Selon M. Bouderbala, le modus operandi utilisé par ces importateurs «véreux» passe par une première étape qu'on peut appeler de façade avec l'importation du vrai médicament pour obtenir l'autorisation d'importation du ministère de la Santé, utilisée par la suite pour importer des médicaments contrefaits. Ces vérités ne font que confirmer les études déjà menées par le groupe de protection des marques en Algérie, le GPM, qui place les cigarettes en hit-parade des produits contrefaits importés avec 66%, suivies par les 28% des pièces de rechange automobile, l'électroménager, avec 2%, et les produits cosmétiques, avec 1%.

Concernant ce dernier produit, le premier responsable des douanes a affirmé que «presque la totalité des cosmétiques importés sont contrefaits et que tous les appareils de téléphonie mobile qui ne sont pas agréés par l'ARPT (autorité de régulation) sont aussi de faux produits», de quoi distiller le doute dans les esprits. Quant au préjudice économique, la contrefaçon ferait perdre à l'Algérie, chaque année, plus de 20 milliards de dinars, 7 000 emplois et 14 milliards de dinars en recettes fiscales.
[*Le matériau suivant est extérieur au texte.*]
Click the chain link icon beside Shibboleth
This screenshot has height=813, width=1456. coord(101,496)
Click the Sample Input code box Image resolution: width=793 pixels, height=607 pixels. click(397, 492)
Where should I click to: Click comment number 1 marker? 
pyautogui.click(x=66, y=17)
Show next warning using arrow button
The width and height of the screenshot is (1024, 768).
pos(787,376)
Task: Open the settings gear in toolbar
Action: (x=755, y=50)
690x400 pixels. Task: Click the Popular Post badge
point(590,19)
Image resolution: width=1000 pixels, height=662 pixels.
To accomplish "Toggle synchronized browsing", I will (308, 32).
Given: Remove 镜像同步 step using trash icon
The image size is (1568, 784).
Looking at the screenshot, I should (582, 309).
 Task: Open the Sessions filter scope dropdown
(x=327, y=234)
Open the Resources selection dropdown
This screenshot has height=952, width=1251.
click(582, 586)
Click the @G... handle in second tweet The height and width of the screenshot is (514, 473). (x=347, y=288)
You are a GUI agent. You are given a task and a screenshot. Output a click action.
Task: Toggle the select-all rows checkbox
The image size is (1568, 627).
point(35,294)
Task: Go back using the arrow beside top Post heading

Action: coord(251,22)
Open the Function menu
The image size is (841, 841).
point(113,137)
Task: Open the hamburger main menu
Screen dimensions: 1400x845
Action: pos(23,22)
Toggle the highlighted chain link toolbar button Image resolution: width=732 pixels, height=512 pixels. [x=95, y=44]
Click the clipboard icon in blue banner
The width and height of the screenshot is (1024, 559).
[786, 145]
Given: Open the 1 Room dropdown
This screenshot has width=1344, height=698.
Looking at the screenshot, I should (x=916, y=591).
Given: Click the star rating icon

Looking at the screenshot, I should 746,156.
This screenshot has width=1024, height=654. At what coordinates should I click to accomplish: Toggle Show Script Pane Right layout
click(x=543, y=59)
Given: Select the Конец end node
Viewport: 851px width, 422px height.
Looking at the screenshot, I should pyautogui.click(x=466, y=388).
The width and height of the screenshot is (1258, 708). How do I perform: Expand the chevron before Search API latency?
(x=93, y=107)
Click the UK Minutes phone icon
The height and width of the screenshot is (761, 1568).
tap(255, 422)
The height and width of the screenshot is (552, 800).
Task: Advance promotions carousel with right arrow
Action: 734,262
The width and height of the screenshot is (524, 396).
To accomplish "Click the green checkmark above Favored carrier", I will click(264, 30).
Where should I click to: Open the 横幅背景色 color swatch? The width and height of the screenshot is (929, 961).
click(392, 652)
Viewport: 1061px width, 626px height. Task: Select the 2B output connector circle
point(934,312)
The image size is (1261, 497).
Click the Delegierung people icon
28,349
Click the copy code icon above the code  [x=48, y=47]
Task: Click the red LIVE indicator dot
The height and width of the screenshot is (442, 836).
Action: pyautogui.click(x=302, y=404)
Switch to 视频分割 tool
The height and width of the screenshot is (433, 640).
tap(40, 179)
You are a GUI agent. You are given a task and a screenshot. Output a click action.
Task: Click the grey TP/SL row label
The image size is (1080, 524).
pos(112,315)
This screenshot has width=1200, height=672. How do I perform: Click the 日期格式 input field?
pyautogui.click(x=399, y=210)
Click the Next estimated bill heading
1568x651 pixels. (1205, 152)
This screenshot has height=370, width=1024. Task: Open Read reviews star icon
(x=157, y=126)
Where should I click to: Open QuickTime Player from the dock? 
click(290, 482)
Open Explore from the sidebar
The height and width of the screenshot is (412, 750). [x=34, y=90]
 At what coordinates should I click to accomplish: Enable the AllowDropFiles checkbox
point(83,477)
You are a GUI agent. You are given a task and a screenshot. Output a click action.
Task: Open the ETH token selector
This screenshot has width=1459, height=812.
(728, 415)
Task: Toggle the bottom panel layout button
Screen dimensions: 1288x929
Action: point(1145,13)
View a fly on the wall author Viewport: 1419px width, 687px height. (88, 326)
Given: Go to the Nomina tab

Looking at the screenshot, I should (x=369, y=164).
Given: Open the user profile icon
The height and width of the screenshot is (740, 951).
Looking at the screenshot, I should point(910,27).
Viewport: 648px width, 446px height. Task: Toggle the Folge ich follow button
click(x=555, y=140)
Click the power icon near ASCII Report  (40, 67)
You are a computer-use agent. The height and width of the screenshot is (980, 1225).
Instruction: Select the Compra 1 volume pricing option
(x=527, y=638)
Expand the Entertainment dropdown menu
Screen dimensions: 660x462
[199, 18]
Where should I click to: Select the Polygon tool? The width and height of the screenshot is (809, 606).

Par ailleurs, et selon les chiffres du ministère du Commerce, 50% des pièces de rechange automobile, responsables d'au moins de 10 à 20% des accidents de la route, 30% des produits cosmétiques, 30% des vêtements et chaussures et 12% des appareils électriques circulant sur le marché national sont des produits contrefaits. Pour le DG des douanes, l'intensification de la lutte doit impérativement passer par le durcissement de l'arsenal répressif à travers la législation en matière de lutte contre la contrefaçon.